Bioorganometallic chemistry of molybdocene dichloride

The study of molybdocene dichloride and related metallocenes has been dominated by their remarkable catalytic properties in organic synthesis and polymer chemistry. Interest in the aqueous, bioorganometallic chemistry of metallocene dihalides has stemmed from the potent antitumor properties of titanocene dichloride, including results from human clinical trials. This review will summarize key results reported in the last decade on the biological chemistry of molybdocene dichloride. The effect of concentration, pH and ionic strength on the rates of hydrolysis of both the cyclopentadienyl and halide ligands have established that the positively charged monoaquated species Cp2Mo(OH)(OH2)+, in equilibrium with the dipositively charged dimer Cp2Mo(μ-OH)2MoCp2, is present under physiological conditions. Systematic studies of the coordination chemistry of Cp2MoCl2 with nucleobases, nucleotides, single-stranded and double-stranded oligonucleotides, and calf-thymus DNA have shown that while simultaneous phosphate(O) and heterocyclic(N) adducts are formed with nucleotides, negligible interaction with DNA occurs under physiological conditions. In contrast, Cp2MoCl2 forms strong, non-labile complexes with deprotonated thiols in amino acids.
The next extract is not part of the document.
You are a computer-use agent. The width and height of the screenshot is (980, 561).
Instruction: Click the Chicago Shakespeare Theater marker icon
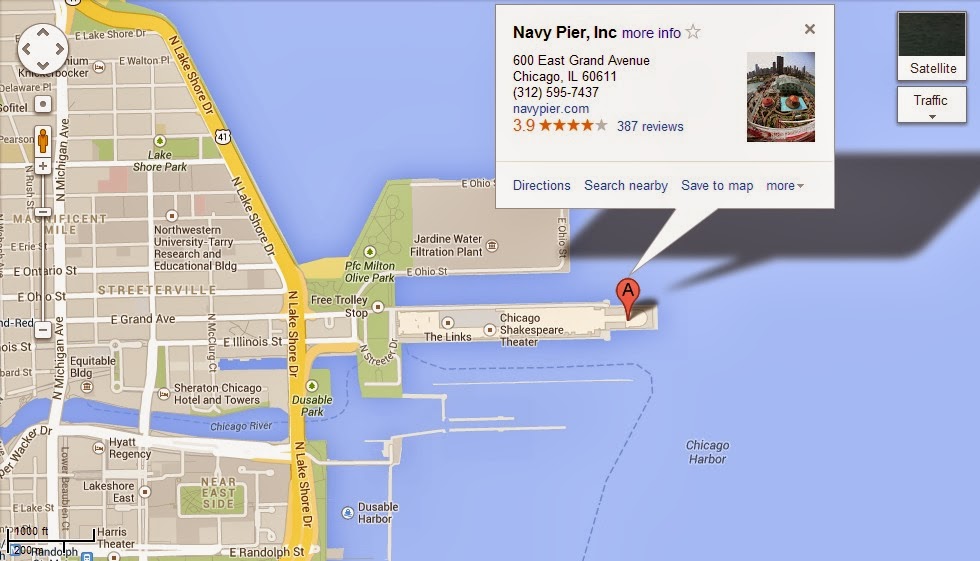489,329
Molybdocene dichloride is able to catalyse the hydrolysis of activated phosphate esters under physiological conditions, but hydrolysis of unactivated phosphodiesters is only significant at pH 4. Limited antitumor activity results, inhibition studies with protein kinase C and topoisomerase II, structure–activity and cell-uptake studies have provided some insight into possible mechanisms of antitumor action.